- Born: July 10, 1966 Guilford, Connecticut, U.S.
- Died: May 12, 2026 (aged 59) Guilford, Connecticut, U.S.
- Known for: Father of Prohormones
- Education: University of New Haven
- Fields: Organic chemistry

= Patrick Arnold =

American organic chemist (1966–2026)

Patrick Arnold (July 10, 1966 – May 12, 2026) was an American organic chemist known for introducing androstenedione, 1-androstenediol, and methylhexanamine into the dietary supplement market, and for creating the designer steroid tetrahydrogestrinone, also known as THG and "the clear". THG, along with two other anabolic steroids that Arnold manufactured (norbolethone and desoxymethyltestosterone (DMT)), not banned at the time of their creation, were hard-to-detect drugs at the heart of the BALCO professional sports doping scandal. BALCO distributed these worldwide to world-class athletes in a wide variety of sports ranging from track and field to professional baseball and football.

Arnold also reintroduced methylhexanamine into the market as a dietary supplement under the mark Geranamine, a substance that has gained popularity.

He was also an amateur bodybuilder, initially gaining notoriety as "the Father of Prohormones."

== Early life and career ==
Arnold was born July 10, 1966, and grew up in Guilford, Connecticut. At age 11 he started working out after his father gave him a set of weights. During the late 1970s and early 1980s, despite following protein diets, he grew frustrated with his inability to put on much muscle mass. According to his version of events, Arnold's first contact with steroids happened when "a guy in a gym got him a cheap counterfeit steroid that contained just enough methyltestosterone that it added 10 pounds of muscle in all the right places." This sparked his interest in chemistry, and in 1990 Arnold graduated with a bachelor's degree in chemistry from the University of New Haven.

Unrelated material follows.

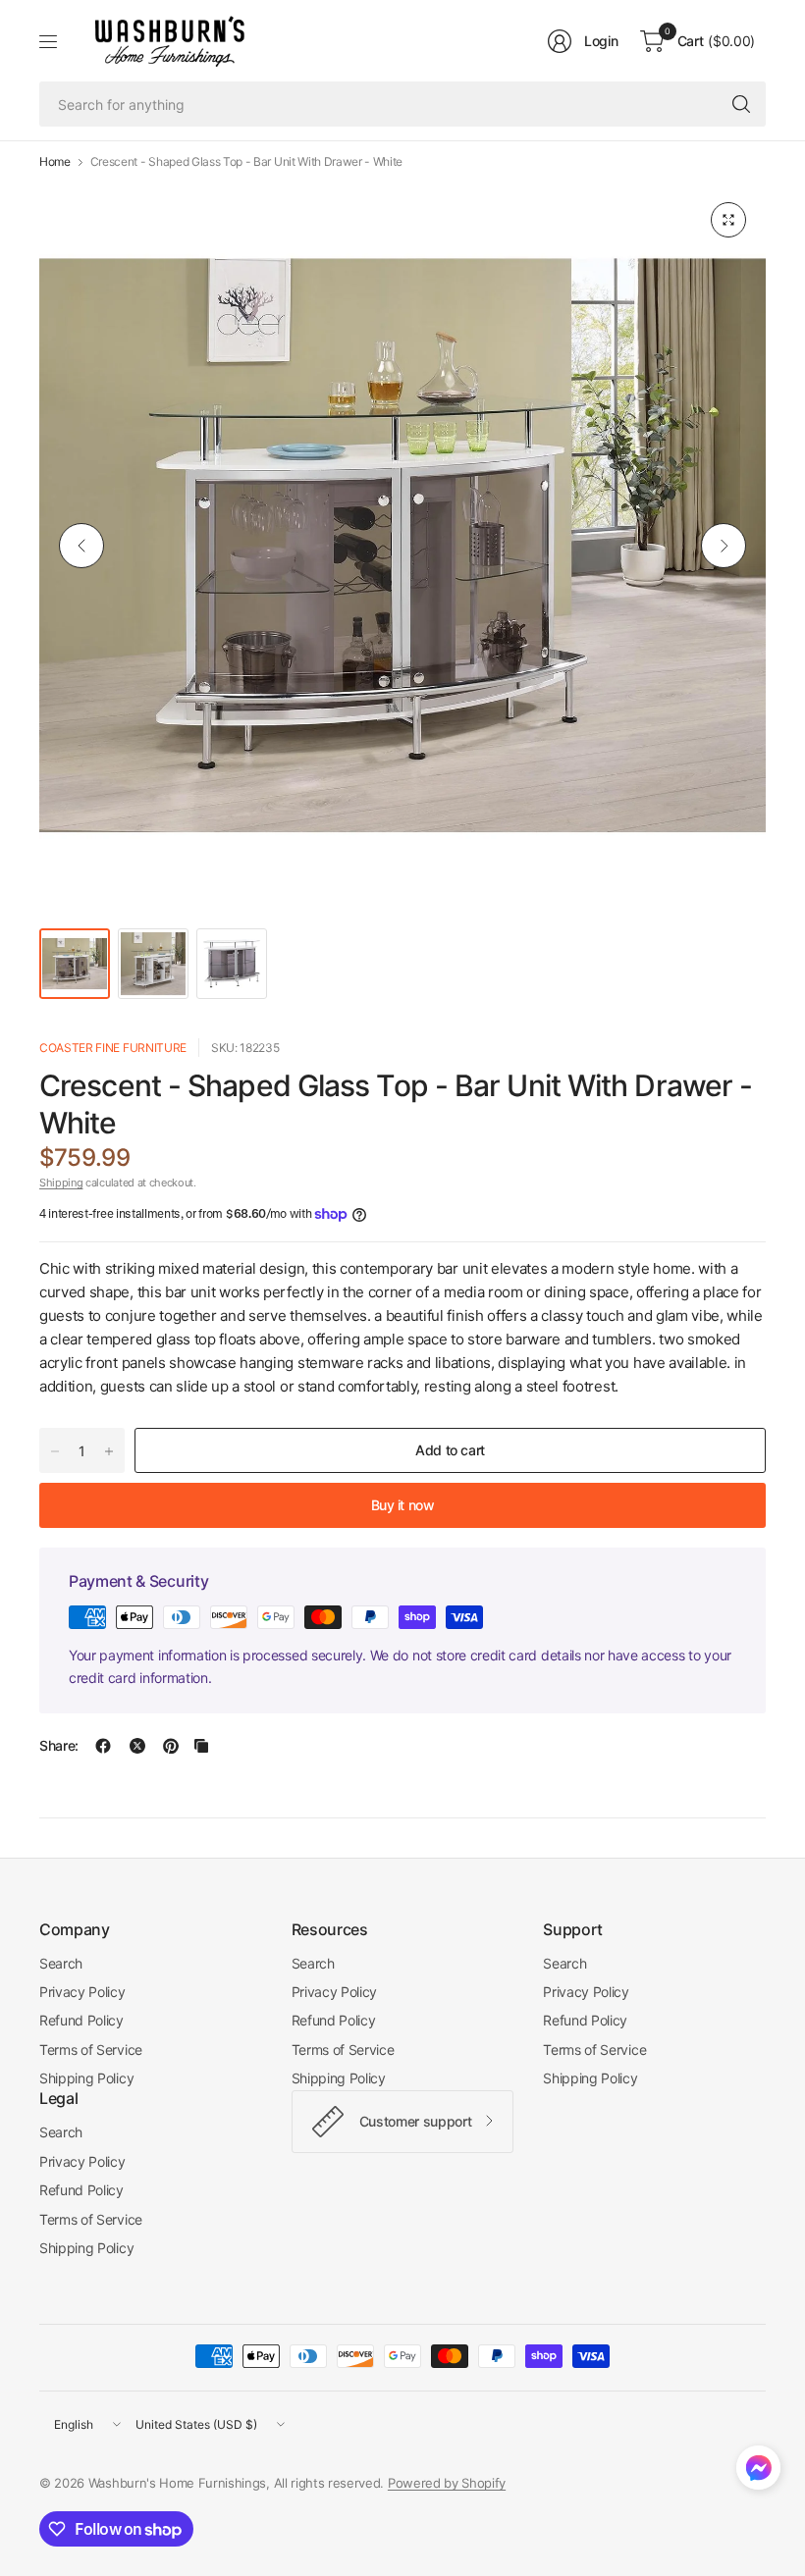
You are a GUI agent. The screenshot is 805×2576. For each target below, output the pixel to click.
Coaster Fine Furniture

After graduation Arnold took a lab job in New Jersey that allowed him enough free time to research performance enhancers. He also took classes on organic synthesis at the University of Connecticut and Montclair State, and "devoured" books on supplements and steroids, studying both approved and unapproved Western drugs and those used by the East Germans in their doping heyday.

In 1996 Arnold befriended Dan Duchaine, who introduced him to Stan Antosh, the owner of Osmo Therapy, a supplement company then based in San Francisco. Antosh persuaded Arnold to move his research to a small company in Seymour, Illinois, called Bar North America, which was owned by Ramlakhan Boodram. In Seymour, Arnold reviewed old patents looking for drugs that had never made it to market or were used only briefly. Later that year he introduced androstenedione, also known as "andro," to the North American market, which became successful after Mark McGwire was found using it. But, because their company did not sell andro directly to consumers, but only as an ingredient to other supplement makers, Arnold missed out on a financial windfall.

In 2001 Arnold's company introduced the prohormone 1-Androstenediol, under the marketing name 1-AD. Like andro, 1-AD is a prohormone that is easily converted by the body into 1-testosterone, and it sold well. But the boom was short-lived. In January 2005 an amendment to the federal Controlled Substances Act banned prohormones. The company lost 60% of their sales, and became unprofitable.

According to Arnold, Victor Conte contacted him in 2000 seeking undetectable drugs. Arnold offered norbolethone, which he had synthesized in 1998. About this new venture Arnold recalls, "I didn't feel I was jumping into anything more than [a potential problem] with a sports governing body," and attributes his motivation for involvement to his curiosity about the responsiveness of well-trained athletes, as well as pride in his own work. In 2001 Arnold switched to providing Conte with tetrahydrogestrinone after norbolethone started to draw scrutiny from drug testers.

== Personal life and death ==
In 2006, Arnold was sentenced to three months in prison at Federal Correctional Institution, Morgantown in West Virginia followed by three months of house arrest for his role in the BALCO scandal.

Arnold died in Guilford, Connecticut on May 12, 2026, at the age of 59.